Source data =>
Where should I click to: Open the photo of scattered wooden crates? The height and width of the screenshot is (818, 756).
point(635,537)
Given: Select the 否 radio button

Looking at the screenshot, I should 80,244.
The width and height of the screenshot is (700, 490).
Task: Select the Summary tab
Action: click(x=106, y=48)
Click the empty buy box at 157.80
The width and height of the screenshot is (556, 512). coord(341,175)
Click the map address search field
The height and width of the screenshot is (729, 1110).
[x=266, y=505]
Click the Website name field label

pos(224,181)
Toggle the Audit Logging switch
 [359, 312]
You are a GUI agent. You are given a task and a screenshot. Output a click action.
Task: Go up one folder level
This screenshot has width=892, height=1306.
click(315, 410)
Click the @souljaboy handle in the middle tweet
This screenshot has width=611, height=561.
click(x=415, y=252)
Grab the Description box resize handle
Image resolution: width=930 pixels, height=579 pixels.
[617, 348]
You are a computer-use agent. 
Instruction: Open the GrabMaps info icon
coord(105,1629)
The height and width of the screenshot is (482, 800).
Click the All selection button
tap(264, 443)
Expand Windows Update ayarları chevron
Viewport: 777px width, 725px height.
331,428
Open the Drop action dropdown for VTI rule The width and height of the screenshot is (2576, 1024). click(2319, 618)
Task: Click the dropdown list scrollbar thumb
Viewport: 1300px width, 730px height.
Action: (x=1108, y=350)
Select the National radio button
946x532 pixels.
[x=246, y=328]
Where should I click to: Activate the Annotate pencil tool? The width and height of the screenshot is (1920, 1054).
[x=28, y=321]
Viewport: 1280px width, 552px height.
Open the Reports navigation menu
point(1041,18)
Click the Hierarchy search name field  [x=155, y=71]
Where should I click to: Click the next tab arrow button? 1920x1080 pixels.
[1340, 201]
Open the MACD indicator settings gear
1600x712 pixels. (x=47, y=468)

Short exercise => Recast the records as a JSON list of strings with one string per line, leaving out blank lines.

Written response =>
[
  "Where should I click to: Open the photo of scattered wooden crates? The height and width of the screenshot is (818, 756).",
  "point(635,537)",
  "Given: Select the 否 radio button",
  "Looking at the screenshot, I should 80,244.",
  "The width and height of the screenshot is (700, 490).",
  "Task: Select the Summary tab",
  "Action: click(x=106, y=48)",
  "Click the empty buy box at 157.80",
  "The width and height of the screenshot is (556, 512). coord(341,175)",
  "Click the map address search field",
  "The height and width of the screenshot is (729, 1110).",
  "[x=266, y=505]",
  "Click the Website name field label",
  "pos(224,181)",
  "Toggle the Audit Logging switch",
  " [359, 312]",
  "You are a GUI agent. You are given a task and a screenshot. Output a click action.",
  "Task: Go up one folder level",
  "This screenshot has width=892, height=1306.",
  "click(315, 410)",
  "Click the @souljaboy handle in the middle tweet",
  "This screenshot has width=611, height=561.",
  "click(x=415, y=252)",
  "Grab the Description box resize handle",
  "Image resolution: width=930 pixels, height=579 pixels.",
  "[617, 348]",
  "You are a computer-use agent. ",
  "Instruction: Open the GrabMaps info icon",
  "coord(105,1629)",
  "The height and width of the screenshot is (482, 800).",
  "Click the All selection button",
  "tap(264, 443)",
  "Expand Windows Update ayarları chevron",
  "Viewport: 777px width, 725px height.",
  "331,428",
  "Open the Drop action dropdown for VTI rule The width and height of the screenshot is (2576, 1024). click(2319, 618)",
  "Task: Click the dropdown list scrollbar thumb",
  "Viewport: 1300px width, 730px height.",
  "Action: (x=1108, y=350)",
  "Select the National radio button",
  "946x532 pixels.",
  "[x=246, y=328]",
  "Where should I click to: Activate the Annotate pencil tool? The width and height of the screenshot is (1920, 1054).",
  "[x=28, y=321]",
  "Viewport: 1280px width, 552px height.",
  "Open the Reports navigation menu",
  "point(1041,18)",
  "Click the Hierarchy search name field  [x=155, y=71]",
  "Where should I click to: Click the next tab arrow button? 1920x1080 pixels.",
  "[1340, 201]",
  "Open the MACD indicator settings gear",
  "1600x712 pixels. (x=47, y=468)"
]